Autre sujet clé à explorer par le Cyberscope pour les années à venir : l’attractivité des métiers de la cyber. Aurélie Bauer, cheffe du CFSSI, le Centre de Formation à la Sécurité des Systèmes d’Information de l’Anssi, estime que le fait que le sujet soit déjà abondamment discuté, pousse à être plus précis. Elle pointe une méconnaissance des organisations sur les métiers de la cyber. « En 2019, sur 16 000 offres d’emploi analysées, 30% étaient intitulées « Ingénieur sécurité », ce qui ne veut rien dire. Comment entend-on rendre des métiers attractifs avec ce niveau de généralité ? » illustre-t-elle.

L’autre chiffre qui fait mal est évidemment celui de la part des femmes dans le milieu : 11% seulement. « Quand on interroge les jeunes sur leur représentation des métiers de la cybersécurité, ils disent que leur source sont ce qu’ils voient au cinéma. Et beaucoup ne se reconnaissent pas dans ce « geek à capuche », les femmes au premier rang d’entre eux » détaille la cheffe du CFSSI. Pour proposer une vision plus rationnelle, elle estime que le travail sur la matrice des compétences cyber pour les métiers réalisé à l’Anssi est un bon début. Il doit permettre aux employeurs et aux DRH de mieux comprendre la réalité du secteur et d’être précis dans leurs attentes. De cette façon, les formations pourront s’adapter pour préparer à des métiers plus précis également. « Beaucoup de formations en sécurité en France sont très généralistes. Et il persiste l’idée qu’il faut faire du Bac+5 et plus pour travailler dans la cyber, alors que les organisations ont besoin de voir se développer des profils de type Bac+2 par exemple », explique encore Aurélie Bauer.

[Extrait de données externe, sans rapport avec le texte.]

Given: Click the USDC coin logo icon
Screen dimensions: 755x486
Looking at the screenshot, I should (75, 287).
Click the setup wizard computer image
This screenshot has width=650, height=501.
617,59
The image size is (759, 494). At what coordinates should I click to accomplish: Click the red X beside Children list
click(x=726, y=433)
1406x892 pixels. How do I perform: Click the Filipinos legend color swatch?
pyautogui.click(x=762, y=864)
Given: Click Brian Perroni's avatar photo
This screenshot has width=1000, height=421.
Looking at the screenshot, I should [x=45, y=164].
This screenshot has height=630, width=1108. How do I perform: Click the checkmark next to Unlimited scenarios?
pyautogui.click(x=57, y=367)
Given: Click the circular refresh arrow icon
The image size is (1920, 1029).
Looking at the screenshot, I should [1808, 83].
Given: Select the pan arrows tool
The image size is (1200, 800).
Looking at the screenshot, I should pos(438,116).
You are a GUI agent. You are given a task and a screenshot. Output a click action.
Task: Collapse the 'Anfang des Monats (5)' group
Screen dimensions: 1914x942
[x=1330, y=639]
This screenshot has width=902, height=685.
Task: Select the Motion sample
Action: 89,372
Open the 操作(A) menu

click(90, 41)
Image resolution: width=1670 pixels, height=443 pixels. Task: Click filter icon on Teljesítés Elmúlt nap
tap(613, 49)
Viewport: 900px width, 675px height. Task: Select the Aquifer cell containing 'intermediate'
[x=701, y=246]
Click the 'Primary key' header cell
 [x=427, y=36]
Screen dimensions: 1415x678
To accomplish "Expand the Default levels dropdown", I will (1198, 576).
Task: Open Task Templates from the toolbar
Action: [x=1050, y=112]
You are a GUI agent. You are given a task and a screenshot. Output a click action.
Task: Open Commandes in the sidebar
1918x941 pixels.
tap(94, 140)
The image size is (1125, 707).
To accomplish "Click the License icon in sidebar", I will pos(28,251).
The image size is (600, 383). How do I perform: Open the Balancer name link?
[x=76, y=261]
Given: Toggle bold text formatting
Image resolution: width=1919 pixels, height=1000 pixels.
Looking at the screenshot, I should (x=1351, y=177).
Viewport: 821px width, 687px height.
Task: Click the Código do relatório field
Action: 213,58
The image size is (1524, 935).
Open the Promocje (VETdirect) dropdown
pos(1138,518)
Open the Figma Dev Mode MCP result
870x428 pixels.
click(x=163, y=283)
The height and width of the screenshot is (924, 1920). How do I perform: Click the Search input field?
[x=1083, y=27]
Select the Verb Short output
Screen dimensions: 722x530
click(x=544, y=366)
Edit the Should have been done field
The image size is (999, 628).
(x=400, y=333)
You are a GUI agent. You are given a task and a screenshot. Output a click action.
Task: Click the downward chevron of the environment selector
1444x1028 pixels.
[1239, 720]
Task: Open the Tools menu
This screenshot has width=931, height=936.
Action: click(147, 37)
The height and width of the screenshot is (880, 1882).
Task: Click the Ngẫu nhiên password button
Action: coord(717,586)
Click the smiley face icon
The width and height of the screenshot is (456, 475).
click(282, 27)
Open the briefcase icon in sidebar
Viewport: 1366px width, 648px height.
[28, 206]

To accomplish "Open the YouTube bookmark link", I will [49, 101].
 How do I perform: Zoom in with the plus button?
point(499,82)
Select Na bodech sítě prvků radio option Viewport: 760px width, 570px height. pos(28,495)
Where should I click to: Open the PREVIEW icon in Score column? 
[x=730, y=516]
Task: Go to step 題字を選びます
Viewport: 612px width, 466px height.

Ainsi, le travail d’harmonisation réalisé sur de nombreuses métriques autour du Cyberscope doit permettre d’agir en rebond sur des problèmes profonds comme l’attractivité ou l’amélioration du fonctionnement des équipes dans les entreprises. Mais la publication de cette première édition et les échanges qu’elle a générés ne sont qu’un point de départ. « La prochaine étape est de présenter une V2 plus ambitieuse dès l’an prochain, en appelant à d’autres contributeurs à venir nous rejoindre. Nous lançons une nouvelle réunion sur le sujet le 4 juillet prochain : n’hésitez pas à vous y associer » lance donc Yann Bonnet.

Reste aussi à voir comment mettre ces indicateurs en action : « Une fois que l’on a cette compréhension plus fine, quels objectifs concrets nous donnons-nous ? » s’interroge à juste titre François Lavaste de Tikehau Capital. Porter les bons messages auprès des pouvoirs publics impliquera en effet d’être d’accord sur les chiffres à viser sur chaque pilier… et à tracer le chemin pour y parvenir. S’aligner sur les indicateurs à produire n’est donc bien que le début de l’aventure.